Les maladies chroniques touchent les jeunes : une réalité alarmante

Les pathologies autrefois perçues comme des maux réservés aux personnes âgées frappent désormais des individus de moins de 30 ans. Le diabète de type 2, les maladies cardiovasculaires et divers troubles métaboliques, autrefois associés à la vieillesse, se manifestent de plus en plus précocement, suscitant l’inquiétude des professionnels de santé. Ce phénomène, en grande partie attribuable à un mode de vie sédentaire, commence dès l’enfance et perdure jusqu’à l’âge adulte.

EN BREF

  • Les maladies chroniques touchent des jeunes de moins de 30 ans, comme le diabète de type 2.
  • Moins de 20 % des adolescents atteignent les recommandations d’activité physique de l’OMS.
  • Les experts appellent à une mobilisation collective pour favoriser un mode de vie actif dès l’enfance.

Au fil des décennies, les habitudes de vie des jeunes ont évolué, avec une réduction significative des occasions de bouger. Les écrans omniprésents, les déplacements motorisés et le temps passé assis en classe contribuent à un mode de vie de plus en plus sédentaire. Les experts, réunis lors des Assises du muscle, ont mis en lumière une réalité préoccupante : plus de huit adolescents sur dix ne respectent pas les recommandations de l’Organisation mondiale de la santé (OMS), qui préconise au moins une heure d’activité physique quotidienne.

Cette diminution de l’activité physique ne se limite pas au sport, mais concerne l’ensemble des mouvements quotidiens. Les conséquences de ce manque d’activité s’accumulent, entraînant l’apparition précoce de troubles métaboliques qui étaient autrefois observés chez des personnes beaucoup plus âgées. Les médecins constatent ainsi une augmentation du nombre de nouveaux cas de diabète de type 2 chez les adolescents, ainsi qu’une hausse des consultations pour cholestérol élevé, hypertension artérielle et obésité.

Il est particulièrement alarmant de constater que des cardiologues signalent des infarctus chez des adultes de plus en plus jeunes, un phénomène qui était rarissime il y a quelques décennies. La sédentarité modifie le fonctionnement de l’organisme : lorsque les muscles ne sont pas sollicités, la dépense énergétique diminue, entraînant une mauvaise utilisation du glucose dans le sang et favorisant la résistance à l’insuline, première étape vers le diabète de type 2. De surcroît, la sédentarité accroît la pression artérielle et favorise l’accumulation de graisse abdominale, augmentant ainsi les risques de maladies cardiovasculaires.
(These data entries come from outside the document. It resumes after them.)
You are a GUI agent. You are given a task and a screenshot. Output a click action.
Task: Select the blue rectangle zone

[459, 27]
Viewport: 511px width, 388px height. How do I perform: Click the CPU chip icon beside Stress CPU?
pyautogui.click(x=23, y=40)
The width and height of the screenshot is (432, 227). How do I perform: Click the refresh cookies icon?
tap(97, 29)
Les effets de ce manque d’activité vont au-delà de la santé physique. Des chercheurs soulignent également des conséquences sur le sommeil, la santé mentale, les capacités de concentration et même les performances scolaires. En effet, l’activité physique joue un rôle essentiel dans le développement global des enfants, favorisant la croissance musculaire et osseuse ainsi que le développement cognitif et émotionnel. À l’inverse, un mode de vie sédentaire est associé à des troubles anxieux, des symptômes dépressifs et des difficultés d’apprentissage.
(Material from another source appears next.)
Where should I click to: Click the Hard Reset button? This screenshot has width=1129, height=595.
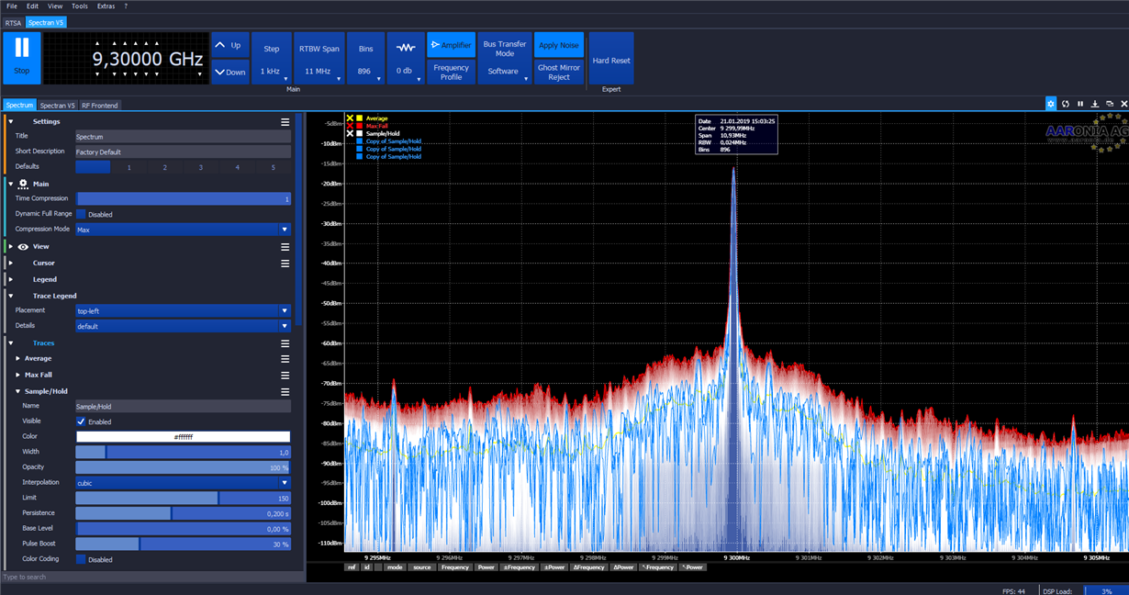(611, 61)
Les habitudes acquises durant l’enfance tendent à se maintenir à l’âge adulte. Un enfant peu actif risque donc de devenir un adulte sédentaire, exposé à un risque accru d’obésité, de diabète ou de maladies cardiovasculaires. Les experts préconisent donc une action coordonnée impliquant les familles, les écoles et les collectivités. L’objectif est clair : remettre le mouvement au cœur du quotidien, que ce soit par le sport, les déplacements actifs, les jeux en extérieur ou des pauses régulières loin des écrans.

Face à l’augmentation de l’espérance de vie, les professionnels de santé redoutent une menace émergente : l’apparition précoce de maladies chroniques, avec des décennies de complications potentielles. La lutte contre la sédentarité s’impose comme une priorité, tant pour la santé des jeunes d’aujourd’hui que pour celle des générations futures.

En somme, il est essentiel de prendre conscience des dangers liés à un mode de vie sédentaire. Les jeunes doivent être encouragés à adopter des habitudes actives dès leur plus jeune âge pour prévenir l’émergence de maladies qui pourraient les affecter dès leur entrée dans la vie adulte.